Fakultas Syariah Program Studi Hukum Ekonomi Islam (muamalah) Institut Agama
Islam Negeri (IAIN) Pontianak 2025.
Tujuan Penelitian ini adalah: 1) Untuk mengetahui lebih dalam mengenai
praktik pelaksanaan gadai yang terjadi di Dusun Melati Desa Kalimas. 2) Untuk
menganalisis pandangan Sayyid Sabiq dalam kitab Fiqh Sunnah terhadap praktik
tersebut.
Peneliti menggunakan metode penelitian kualitatif dengan jenis penelitian
lapangan (field research) dan pendekatan kualitatif deskriptif. Sumber data
menggunakan data primer berupa wawancara dari masyarakat Dusun Melati Desa
Kalimas Kecamatan Sungai Kakap Kabupaten Kubu Raya yang telah di tentukan
subjeknya, yaitu masyarakat Dusun Melati yang melakukan praktik gadai ini serta data
sekunder yang diperoleh melalui studi kepustakaan, yang bersumber utama dari kitab
Fiqh as-Sunnah karya Sayyid Sabiq dan literatur fikih muamalah yang relevan. Teknik
pengumpulan data adalah wawancara dan dokumentasi. Sedangkan teknik analisis data
kemudian dianalisis menggunakan metode deskriptif kualitatif.

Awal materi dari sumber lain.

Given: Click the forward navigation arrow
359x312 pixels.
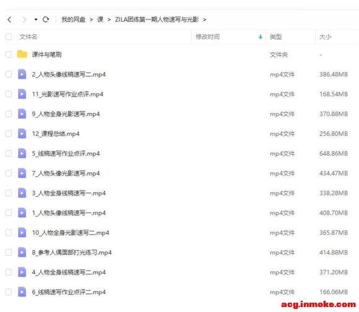Looking at the screenshot, I should (24, 20).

Hasil penelitian ini menunjukkan bahwa praktik gadai lahan perkebunan di
Dusun Melati dilakukan secara lisan atas dasar kepercayaan dan kebiasaan setempat.
Dalam pelaksanaannya, penerima gadai (murtahin) memiliki hak penuh untuk
mengelola dan mengambil seluruh hasil panen (seperti langsat, durian dan sebagainya)

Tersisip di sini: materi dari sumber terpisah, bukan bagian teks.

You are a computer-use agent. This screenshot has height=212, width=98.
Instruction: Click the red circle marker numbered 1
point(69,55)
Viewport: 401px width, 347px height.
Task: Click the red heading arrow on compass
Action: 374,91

selama utang belum dilunasi, dengan alasan sebagai kompensasi biaya perawatan.
Sementara itu, utang pokok pemilik lahan (rahin) tetap utuh dan tidak berkurang.
Berdasarkan analisis pendapat Sayyid Sabiq, praktik tersebut hukumnya adalah tidak
sah (haram). Hal ini disebabkan karena adanya pengambilan manfaat dari barang
jaminan oleh pemberi utang yang dikategorikan sebagai riba. Selain itu, alasan biaya
perawatan tidak dapat dibenarkan karena Sayyid Sabiq membatasi kompensasi
perawatan hanya untuk hewan tunggangan atau perahan, bukan untuk perkebunan.
Praktik ini juga bertentangan dengan prinsip keadilan karena menutup hak pemilik atas
hasil kebunnya dan menyebabkan utang yang lama karena tidak ada batas waktu.